** Work instruction **
Because the images are not wanted, restate every line below word for word without them.

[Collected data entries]
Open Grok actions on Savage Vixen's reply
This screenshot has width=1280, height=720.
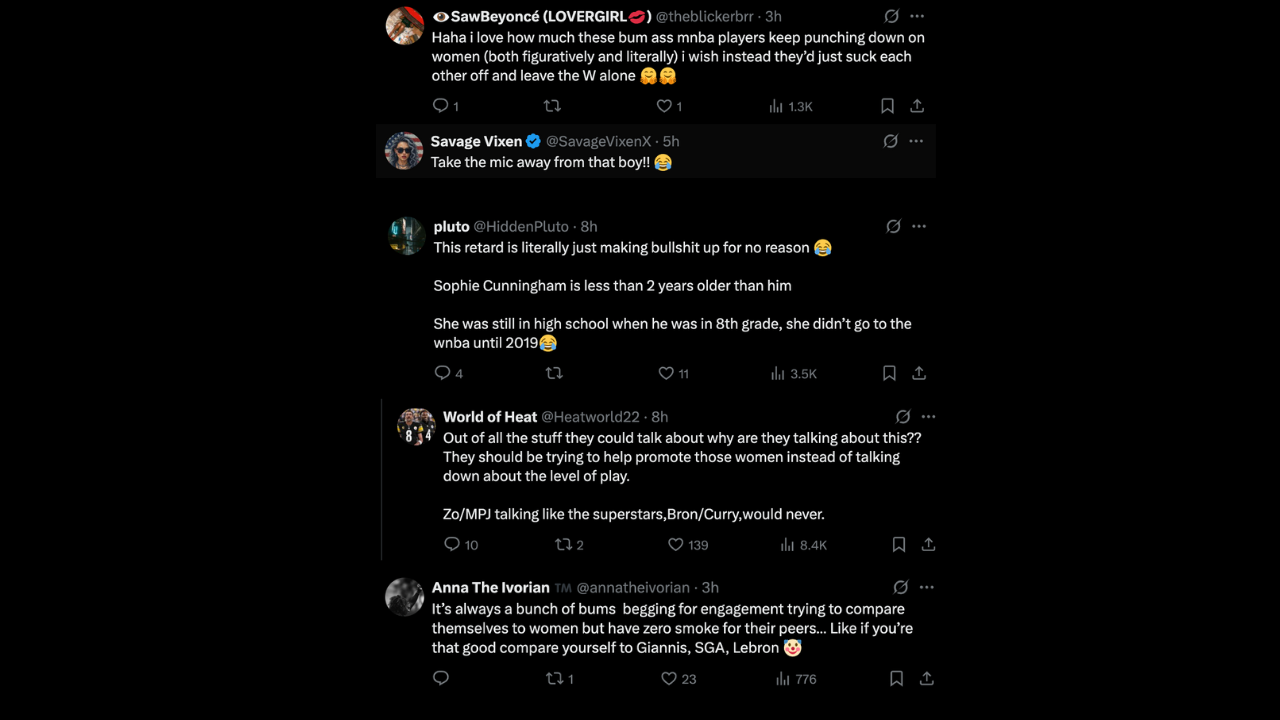(x=891, y=141)
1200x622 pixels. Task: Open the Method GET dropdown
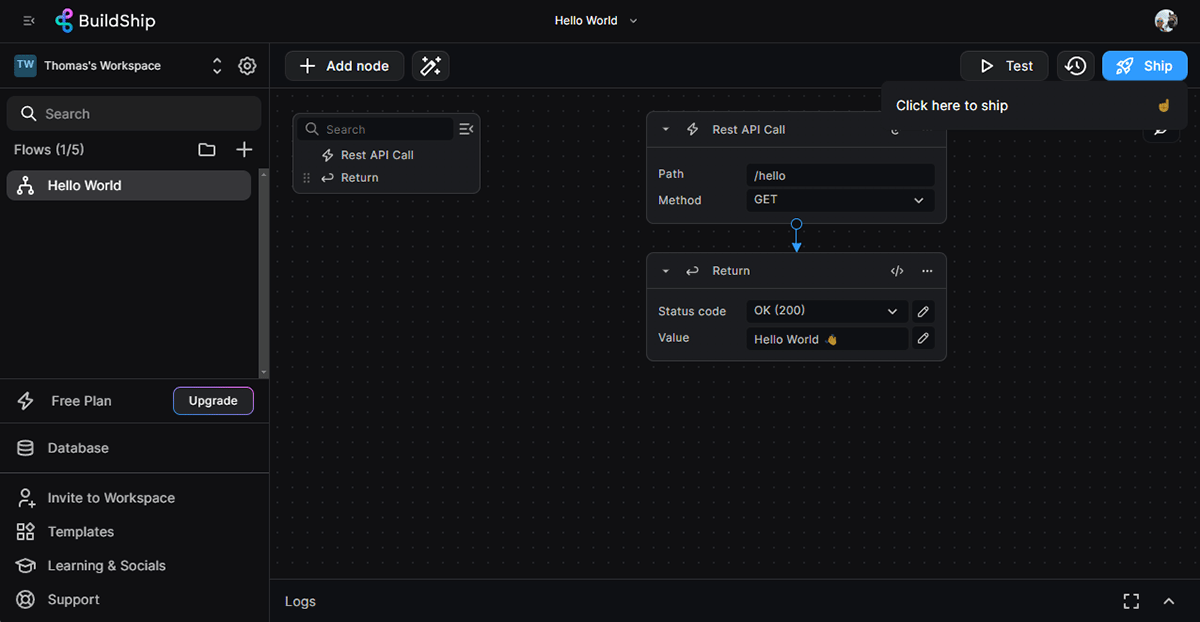click(839, 200)
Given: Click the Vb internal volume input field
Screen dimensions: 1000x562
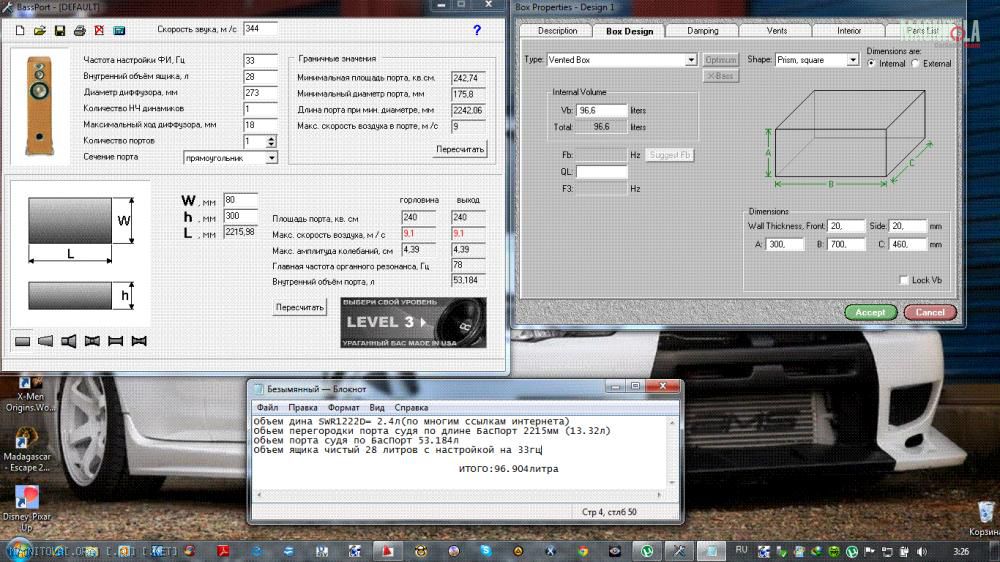Looking at the screenshot, I should coord(601,110).
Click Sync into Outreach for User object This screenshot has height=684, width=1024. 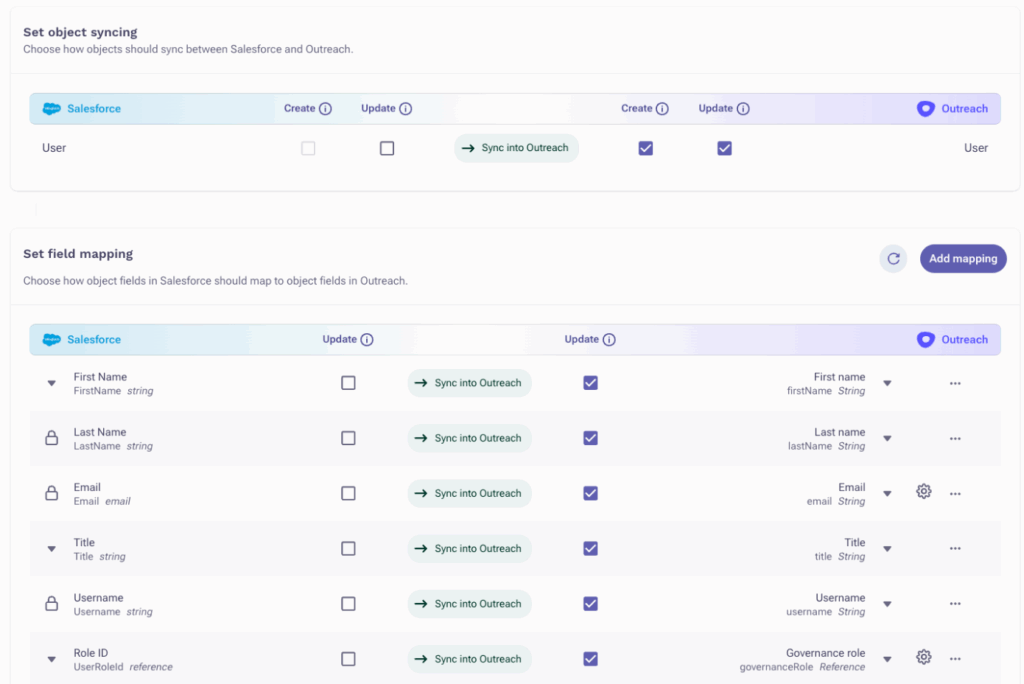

** Written reply **
Open Grok actions on Savage Vixen's reply
This screenshot has width=1280, height=720.
(x=891, y=141)
1200x622 pixels. Task: Open the Method GET dropdown
click(839, 200)
Given: Click the Vb internal volume input field
Screen dimensions: 1000x562
Looking at the screenshot, I should coord(601,110).
Click Sync into Outreach for User object This screenshot has height=684, width=1024. 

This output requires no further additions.